# Bachmann 1:20.3 Scale 2-6-0 Mogul derailing



## lrparks (Nov 21, 2008)

I have all 10' diameter turns in my layout. However, I have one Aristocraft 4' manual switch and my Bachmann 1:20.3 Scale 2-6-0 Mogul keeps derailing on it. Any suggestions?


----------



## Randy Stone (Jan 2, 2008)

Check to see where the derail occurs. 

If the wheels climb the frog and derails, you will need to work on the guide rail. Most often the guide rail doesn't hold the wheels on the inside of the curve close enough to keep the outside wheels from hitting the frog and derailing. 

Randy


----------



## Mik (Jan 2, 2008)

Toss the aristo and replace it with an LGB. No Bachmann loco I ever had has liked Aristo turnouts. The Mining Moguls (Indy) were the worst. They would pogo stick right off the rails every time they hit one.


----------



## Robbie Hanson (Jan 4, 2008)

The Bachmann 2-6-0(I'm assuming the Spectrum Baldwin one?): 

1. Cannot negotiate a 4' diameter turn(too long of wheelbase) 
2. Has derailment issues on sharper curves--you need to remove some sort of shim on the center axle. 

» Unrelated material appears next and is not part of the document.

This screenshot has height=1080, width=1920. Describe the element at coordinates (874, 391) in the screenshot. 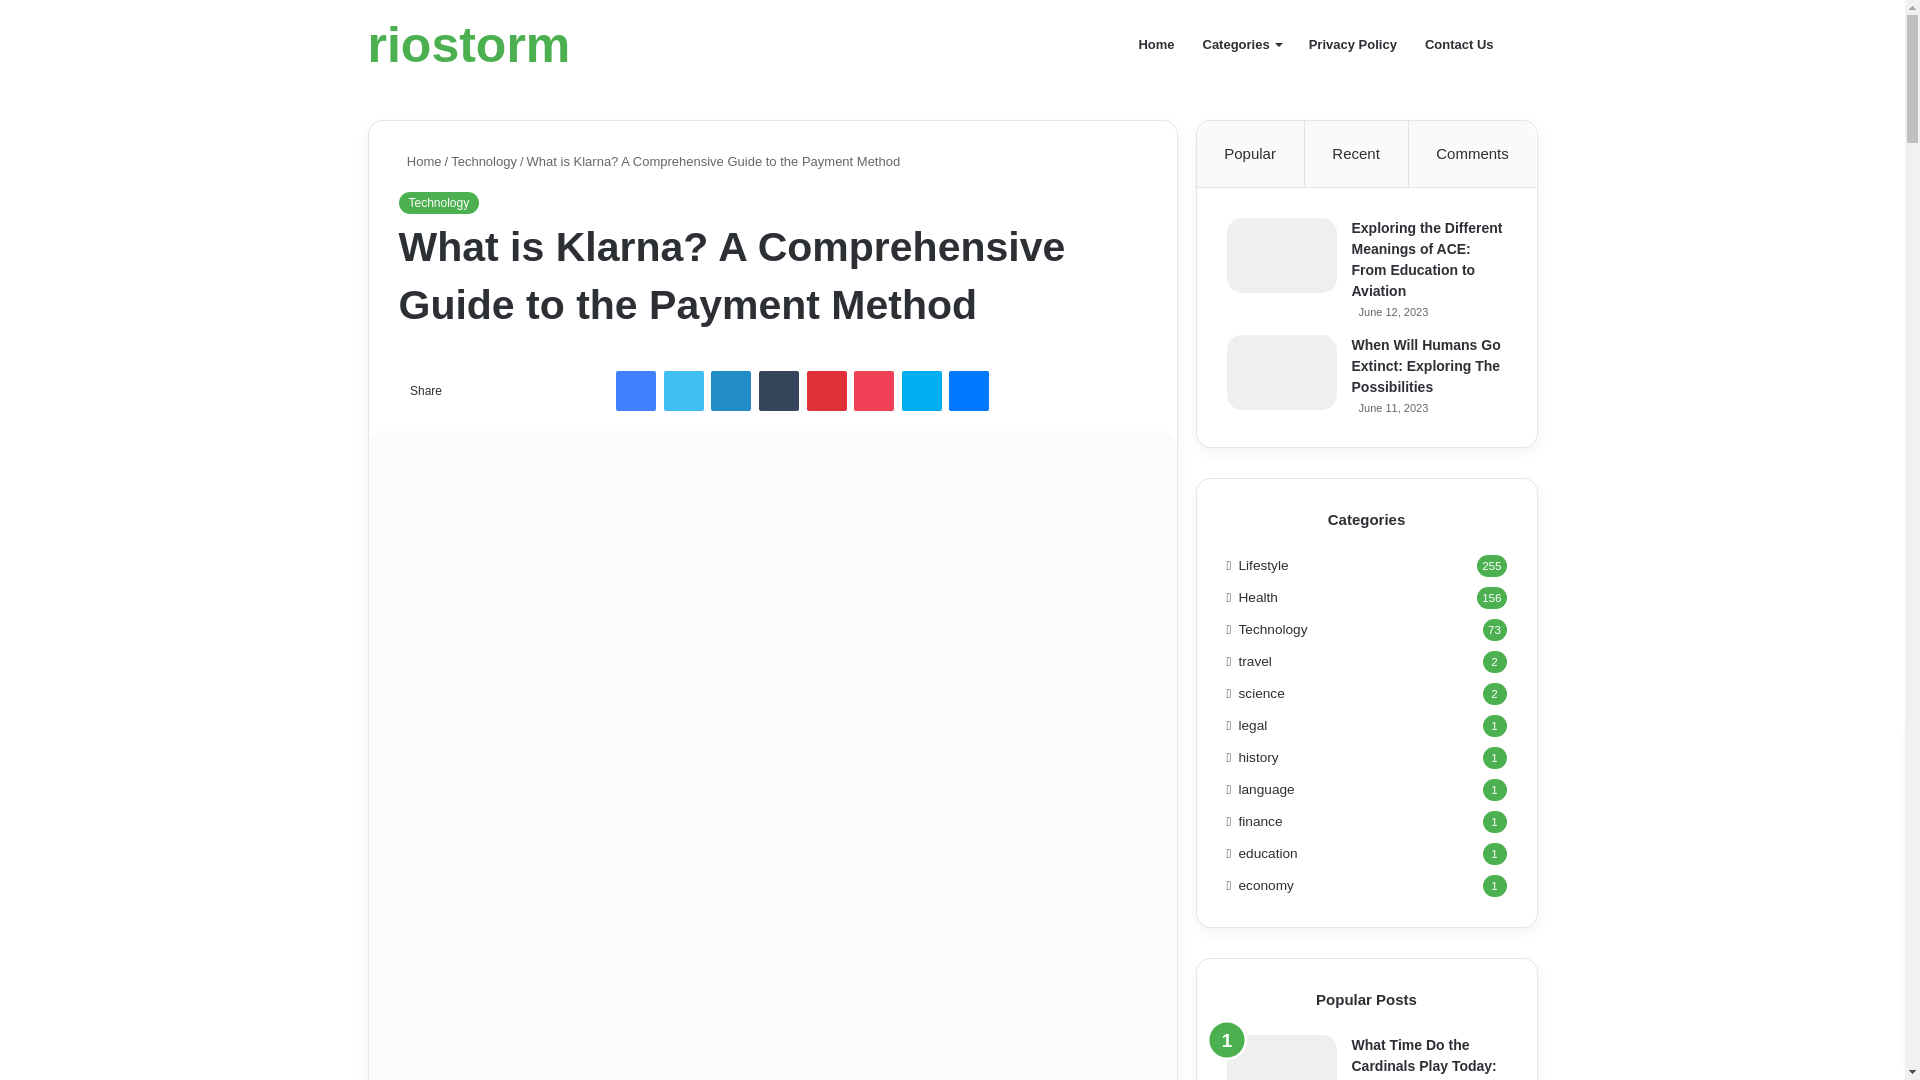

I see `Pocket` at that location.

I don't own one but this is what I remember...I'll leave more intricate details to somebody else.


----------



## East Broad Top (Dec 29, 2007)

You gotta replace the switch. Assuming you've got the large 2-6-0, not the puny industrial one, it's not designed to fit around a 2' radius (4' diameter) curve. You're battling physics, and I'm sorry to say physics will win every time. Go with one of LGB's 1600 series (R3) switches at an absolute minimum. 

Later, 

K


----------



## peter bunce (Dec 29, 2007)

Hi,

IF you have the big Bachmann Spectrum Mogul, check underneath to see if the center flangless wheel still has a plate on the base between the wheels, it is basically a diamond shape with a couple of shiny steel pins that are close to the inner face of the wheels.

It stops the wheels sling - take it off, and keep it safe in case you want to put it back to sell it. Now the center wheels will slide sideways more - it does not affect the loco, but give more room for that sliding motion.

That should help - give it a try, and remember where you put in a 'safe place' the bit + the two screws for possible later use!

IF its the tiny Industrial Mogul or Indy' see of you can add some weight - look at David Fletcher's Master Class re this loco , when he made the chassis of the 'Indy' into some Porter loco's; that should help in dismantling it - the only aggravation is there is a big basically useless circuit board in the small boiler! 

Re-wiring the loco can dispose of that freeing off the now empty boiler for adding some weight.


----------



## Torby (Jan 2, 2008)

I'd put in a bigger switch.


----------



## East Broad Top (Dec 29, 2007)

If you remove the "pin plate" from underneath, you're going to want to put some kind of shims between the gearbox and the frame to keep the center drivers from sliding laterally. If you don't do this, the wheels will drop down inside the curve (which is why the pins are there--to keep the wheels on top of the rails), leading to--well--derailments. Even with the plate removed and shims installed, the loco still only begrudgingly goes around a 2.5' radius curve. 










Later, 

K


----------



## Greg Elmassian (Jan 3, 2008)

I vote for dumping that switch, they are way too sharp for almost all locos, why tweak all the locos when you can eliminate the source of the problem? 

Regards, Greg


----------



## aceinspp (Jan 2, 2008)

I'd have to agree with Greg, get rid of the sore spot namely the sharp turnout. It's a lot easier to do than doing any modes to the loco. As they say bigger is better. Later RJD


----------